Page:
-- -- --

Greenpeace goes on to
observe that the Internet's "electricity demand is expected to increase by
60% or more by 2020." No country, not even China, has
that kind of growth. What worries Greenpeace is that "the internet's
growing energy footprint has thus far been mostly concentrated in places where
energy is the dirtiest." The word "dirty" in the Greenpeace
lexicon means using coal as well as natural gas. Datacenter companies are,
Greenpeace states, "choosing how to power their infrastructure based solely
on lowest electricity prices."
Greenpeace is right about
the primacy of price. Consider: Operating a single enterprise-class datacenter
in a region with a low-cost coal-centric grid saves $350 million over the
facility's lifespan, compared to operating in a high-cost region like
California or New York. Global surveys
of datacenter operators consistently reveal that cost and availability
of electricity are the primary concerns.
Thus, for example, Google
and Microsoft have built massive data centers in Iowa where coal supplies 70%
of the electricity. As it happens, Iowa is also second only to Texas in wind
generation. In Iowa, datacenter operators enjoy the benefit of saving a ton of
cash, and getting green credit for investing a share of those savings in
financing wind farms.
What about those wind
turbines, you may ask. Well, wind can't supply datacenters directly because the
Internet runs 24x7 and wind is sporadic. Big hydro dams are an alternative, of
course, but there are precious few of those and they frequently generate
environmental opposition too. Natural gas is an emerging alternative (in the
U.S.), but its price is more volatile and presents a challenge for locking-in
guaranteed savings for big electric users, and for many environmentalists shale
gas is no more favored than coal.
The pressure on datacenter
operators to find cheap reliable power is going to escalate. Chasing expensive
power won't help. As the cost of data-centric technologies continues to
decline, while electricity rates continue to climb, it will soon cost
datacenter owners more to power computers than to buy them. The two costs are
already roughly equal.
Meanwhile, demand for bits
is escalating not just with the emergence of new big data services in developed
nations, but also with torrid rise in data traffic in emerging economies. It is
easy to see the physical linkage, not just the logical linkage, between the
growth in electric-fueled bits and the source of electricity. According to the International Energy
Agency (IEA), during the last 10 years of rapid tech growth, coal
supplied 68 percent of the world's additional electricity supply, and will
account for at least half going forward even if a forecast $4 trillion in
global alternative energy subsidies are actually spent.
The global perspective
matters, both for Stanford's principles and economic reality. The well-known
tech giants own or use datacenters all over the world. And while they are the
digital economy's icons, there are thousands of other lesser-known companies
and tens of thousands of datacenters around the world, from Manhattan to
Beijing, chasing the same cost metrics.
Speaking of China, for the
sake of consistency, Stanford should embargo its portfolio managers from buying
into the much anticipated and hot IPO of Alibaba which has an 80% market share
of all on-line retail in China - a kind of eBay and Amazon combined, only
bigger. Alibaba's massive datacenters operate, at low cost, on China's 80%
coal-fired grid.

-- -- --

[Entries on target coordinates]
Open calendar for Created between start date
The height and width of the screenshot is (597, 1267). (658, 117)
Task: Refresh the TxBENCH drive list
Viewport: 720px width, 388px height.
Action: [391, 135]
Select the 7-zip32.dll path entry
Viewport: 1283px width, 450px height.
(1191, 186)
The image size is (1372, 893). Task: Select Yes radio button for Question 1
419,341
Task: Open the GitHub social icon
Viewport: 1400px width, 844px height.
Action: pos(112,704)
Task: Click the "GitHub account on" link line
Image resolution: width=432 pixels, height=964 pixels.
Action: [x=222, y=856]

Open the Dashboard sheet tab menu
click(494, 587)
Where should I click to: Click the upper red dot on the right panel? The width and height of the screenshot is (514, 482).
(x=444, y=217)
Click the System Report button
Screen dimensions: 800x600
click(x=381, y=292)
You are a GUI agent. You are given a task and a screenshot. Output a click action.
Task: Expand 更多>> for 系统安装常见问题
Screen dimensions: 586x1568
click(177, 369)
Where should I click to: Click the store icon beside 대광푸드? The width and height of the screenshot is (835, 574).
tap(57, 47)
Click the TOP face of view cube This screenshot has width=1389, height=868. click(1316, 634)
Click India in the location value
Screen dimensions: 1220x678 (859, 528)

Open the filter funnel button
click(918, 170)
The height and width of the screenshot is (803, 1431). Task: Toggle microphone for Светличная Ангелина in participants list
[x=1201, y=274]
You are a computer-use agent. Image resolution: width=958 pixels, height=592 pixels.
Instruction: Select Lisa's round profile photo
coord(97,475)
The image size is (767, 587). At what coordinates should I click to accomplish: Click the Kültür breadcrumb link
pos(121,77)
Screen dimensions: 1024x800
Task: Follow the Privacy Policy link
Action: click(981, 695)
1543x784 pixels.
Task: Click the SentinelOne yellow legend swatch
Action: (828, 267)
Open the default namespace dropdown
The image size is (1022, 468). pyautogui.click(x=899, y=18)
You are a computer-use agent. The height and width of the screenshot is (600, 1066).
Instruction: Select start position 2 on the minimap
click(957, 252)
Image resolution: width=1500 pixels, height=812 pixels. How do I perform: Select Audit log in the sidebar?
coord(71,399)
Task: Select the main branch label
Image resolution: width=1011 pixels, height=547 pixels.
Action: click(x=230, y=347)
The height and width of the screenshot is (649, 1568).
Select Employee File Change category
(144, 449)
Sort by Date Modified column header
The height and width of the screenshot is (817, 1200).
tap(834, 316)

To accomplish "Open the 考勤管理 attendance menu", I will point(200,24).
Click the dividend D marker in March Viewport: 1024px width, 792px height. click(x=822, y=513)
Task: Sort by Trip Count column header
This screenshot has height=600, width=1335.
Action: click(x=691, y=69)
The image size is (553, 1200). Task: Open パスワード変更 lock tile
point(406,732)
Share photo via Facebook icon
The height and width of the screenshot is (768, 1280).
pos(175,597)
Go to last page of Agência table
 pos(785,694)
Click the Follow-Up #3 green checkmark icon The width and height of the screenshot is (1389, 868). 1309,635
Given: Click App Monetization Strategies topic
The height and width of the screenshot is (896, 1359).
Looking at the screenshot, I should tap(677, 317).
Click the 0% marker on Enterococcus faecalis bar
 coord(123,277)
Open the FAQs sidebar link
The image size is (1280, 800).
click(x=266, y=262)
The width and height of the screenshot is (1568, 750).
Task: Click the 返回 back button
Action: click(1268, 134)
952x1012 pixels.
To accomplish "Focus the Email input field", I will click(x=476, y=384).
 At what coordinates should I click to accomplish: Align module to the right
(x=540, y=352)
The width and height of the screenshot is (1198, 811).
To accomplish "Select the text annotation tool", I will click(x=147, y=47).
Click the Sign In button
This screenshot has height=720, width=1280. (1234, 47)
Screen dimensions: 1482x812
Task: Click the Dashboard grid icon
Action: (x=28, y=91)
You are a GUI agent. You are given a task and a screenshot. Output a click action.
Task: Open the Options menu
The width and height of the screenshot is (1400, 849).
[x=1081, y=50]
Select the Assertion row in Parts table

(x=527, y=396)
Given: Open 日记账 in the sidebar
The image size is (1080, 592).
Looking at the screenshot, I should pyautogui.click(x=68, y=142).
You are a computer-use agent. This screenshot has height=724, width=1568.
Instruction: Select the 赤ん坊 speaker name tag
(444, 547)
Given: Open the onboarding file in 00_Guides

-- -- --

Directions:
1. Translate this sentence from the passage on datacenter electricity into Spanish: "Global surveys of datacenter operators consistently reveal that cost and availability of electricity are the primary concerns."
2. From the passage on datacenter electricity, reproduce verbatim the part that opens with the words containing "Greenpeace is right" and closes with "financing wind farms.".

Task-by-task solutions:
1. Las encuestas globales a operadores de centros de datos revelan sistemáticamente que el costo y la disponibilidad de la electricidad son las principales preocupaciones.

2.
Greenpeace is right about
the primacy of price. Consider: Operating a single enterprise-class datacenter
in a region with a low-cost coal-centric grid saves $350 million over the
facility's lifespan, compared to operating in a high-cost region like
California or New York. Global surveys
of datacenter operators consistently reveal that cost and availability
of electricity are the primary concerns.
Thus, for example, Google
and Microsoft have built massive data centers in Iowa where coal supplies 70%
of the electricity. As it happens, Iowa is also second only to Texas in wind
generation. In Iowa, datacenter operators enjoy the benefit of saving a ton of
cash, and getting green credit for investing a share of those savings in
financing wind farms.